== Available data ==
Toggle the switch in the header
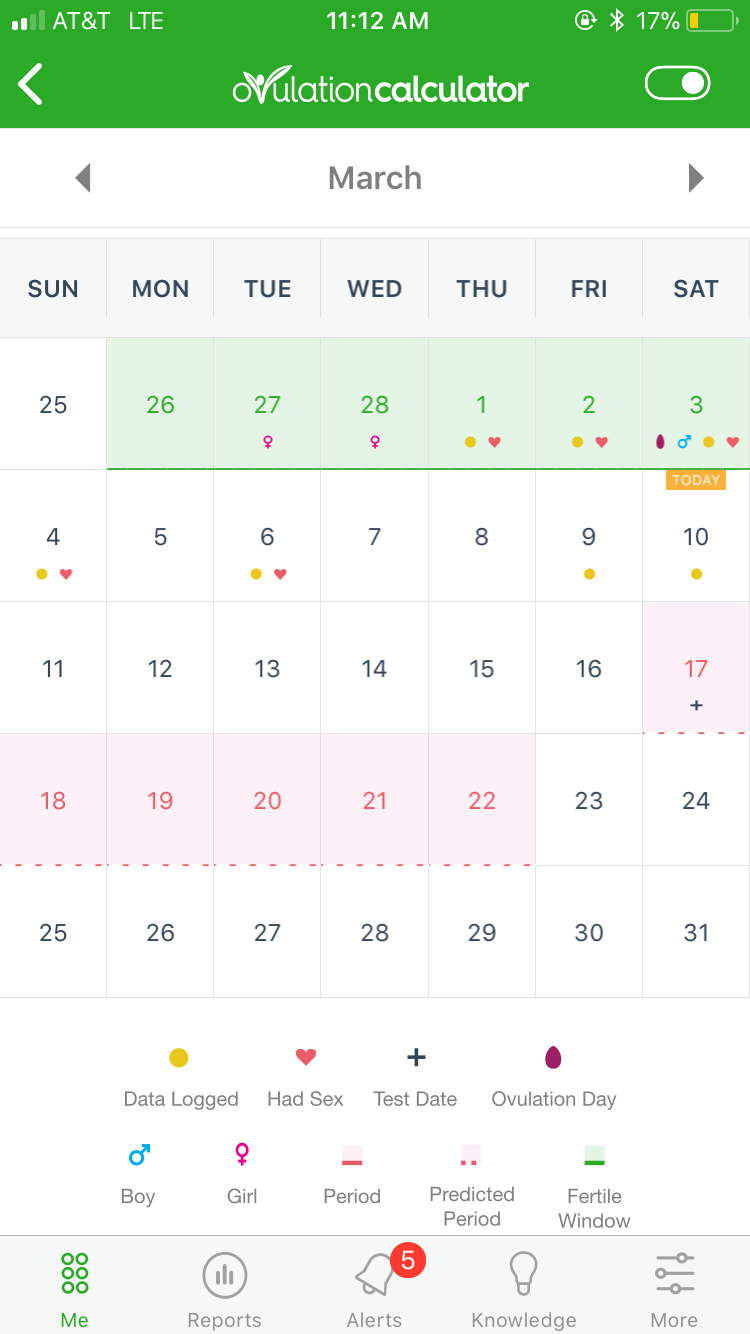Viewport: 750px width, 1334px height. 678,83
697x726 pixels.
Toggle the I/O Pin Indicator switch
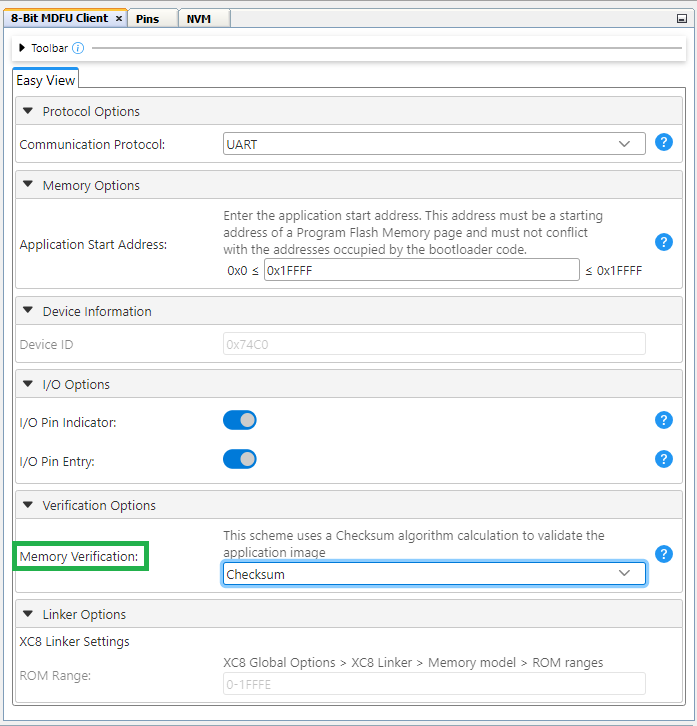tap(240, 421)
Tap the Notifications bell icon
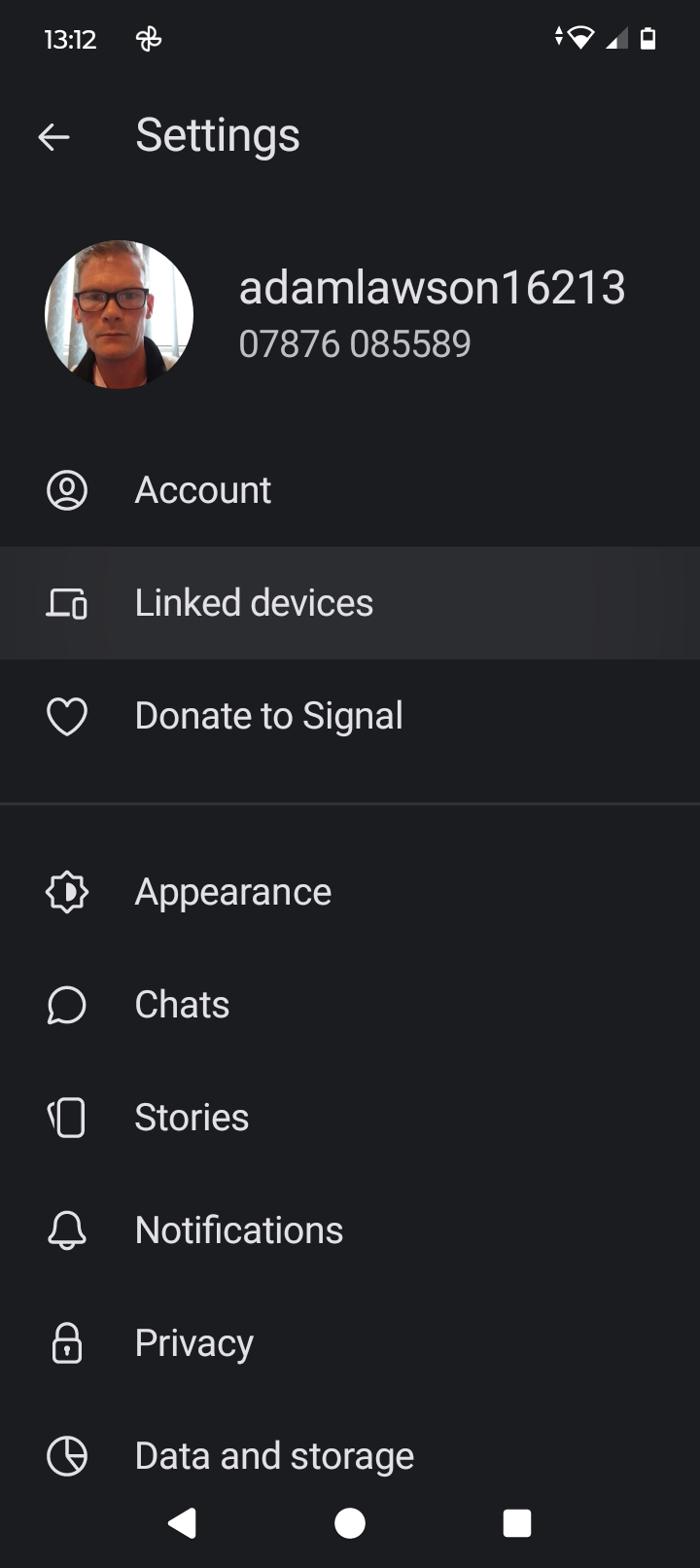The image size is (700, 1568). (67, 1230)
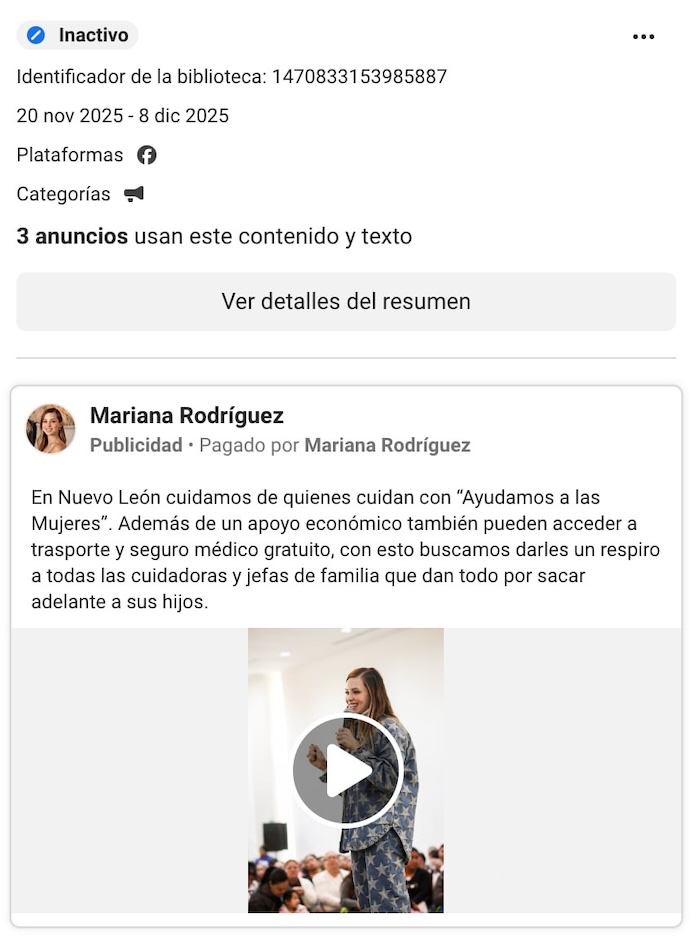Click the blue Inactivo status icon
The image size is (700, 941).
click(x=36, y=36)
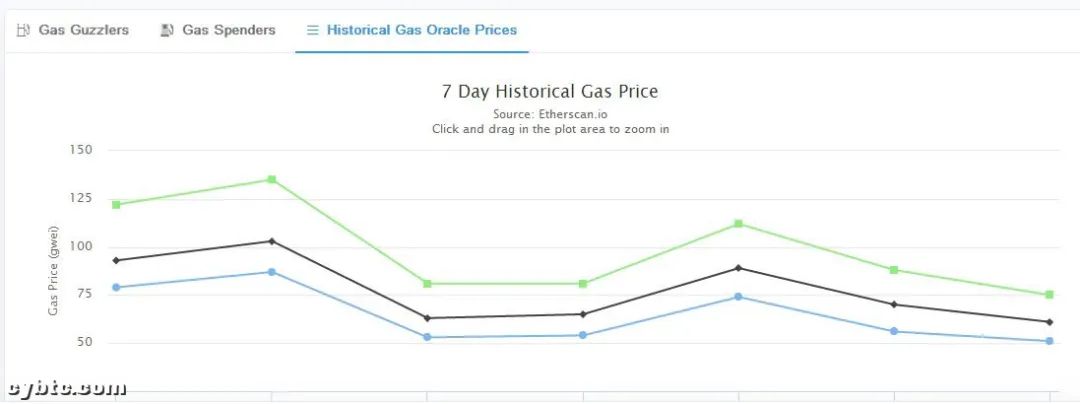Select the highest green square marker near 135
1080x404 pixels.
(x=272, y=180)
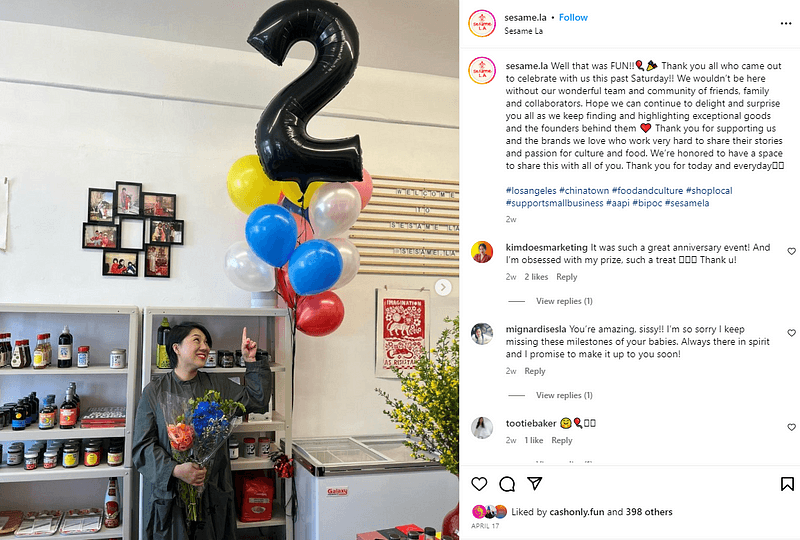Image resolution: width=800 pixels, height=540 pixels.
Task: Like kimdoesmarketing's comment
Action: [791, 251]
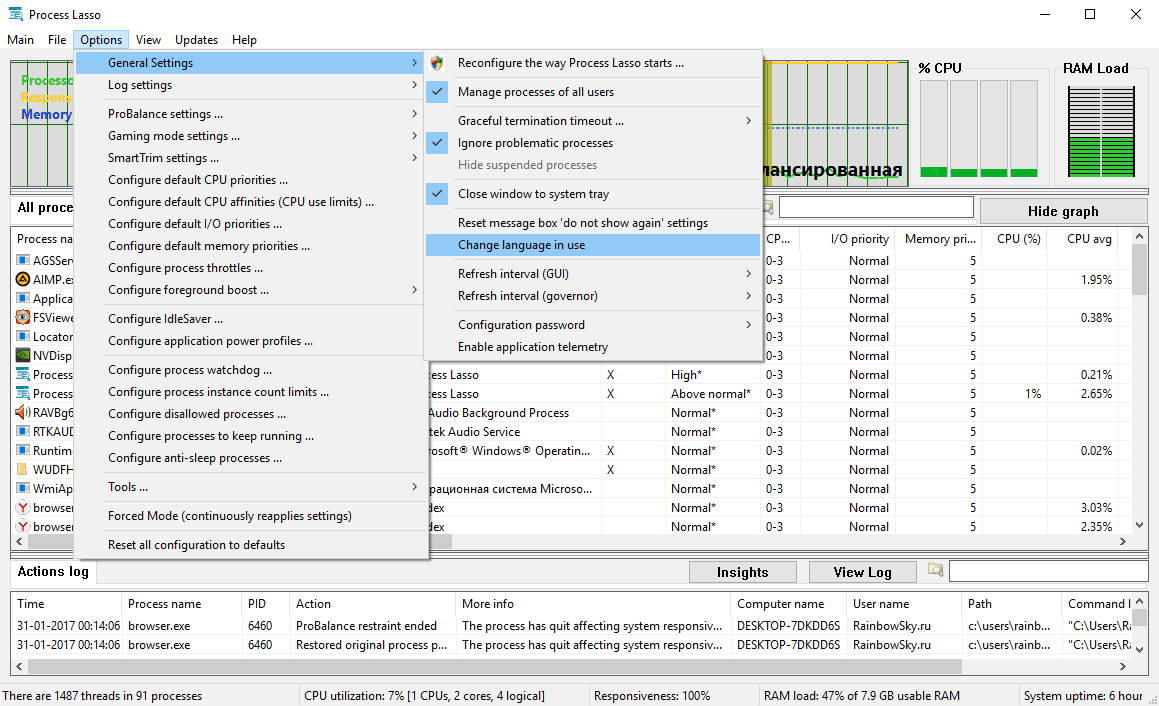Click the shield icon beside Reconfigure startup
The width and height of the screenshot is (1159, 706).
click(438, 63)
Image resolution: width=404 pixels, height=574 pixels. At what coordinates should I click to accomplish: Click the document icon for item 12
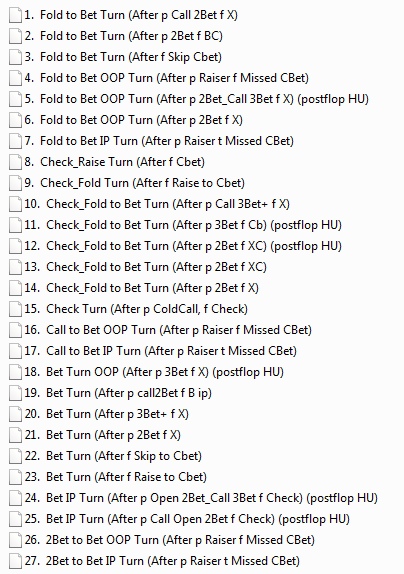15,247
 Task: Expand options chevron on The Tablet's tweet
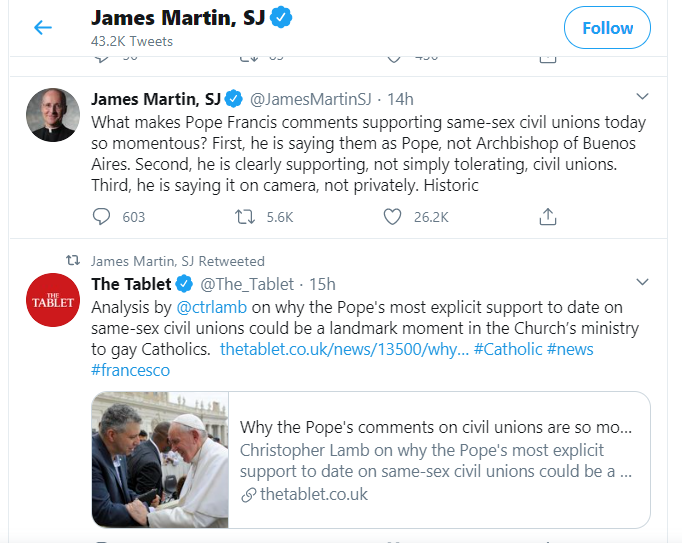[x=642, y=282]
===
### Task brief
Transcribe the entries above verbatim, omitting their pictures.

### Answer to this task
Toggle the switch in the header
Viewport: 750px width, 1334px height. 678,83
697x726 pixels.
Toggle the I/O Pin Indicator switch
tap(240, 421)
Tap the Notifications bell icon
The image size is (700, 1568). (67, 1230)
Click the blue Inactivo status icon
The image size is (700, 941).
click(x=36, y=36)
Select the highest green square marker near 135
1080x404 pixels.
(x=272, y=180)
Image resolution: width=800 pixels, height=540 pixels.
Task: Like kimdoesmarketing's comment
Action: [791, 251]
Click the shield icon beside Reconfigure startup
The width and height of the screenshot is (1159, 706).
click(438, 63)
Image resolution: width=404 pixels, height=574 pixels. At what coordinates should I click to accomplish: Click the document icon for item 12
15,247
 Task: Expand options chevron on The Tablet's tweet
[x=642, y=282]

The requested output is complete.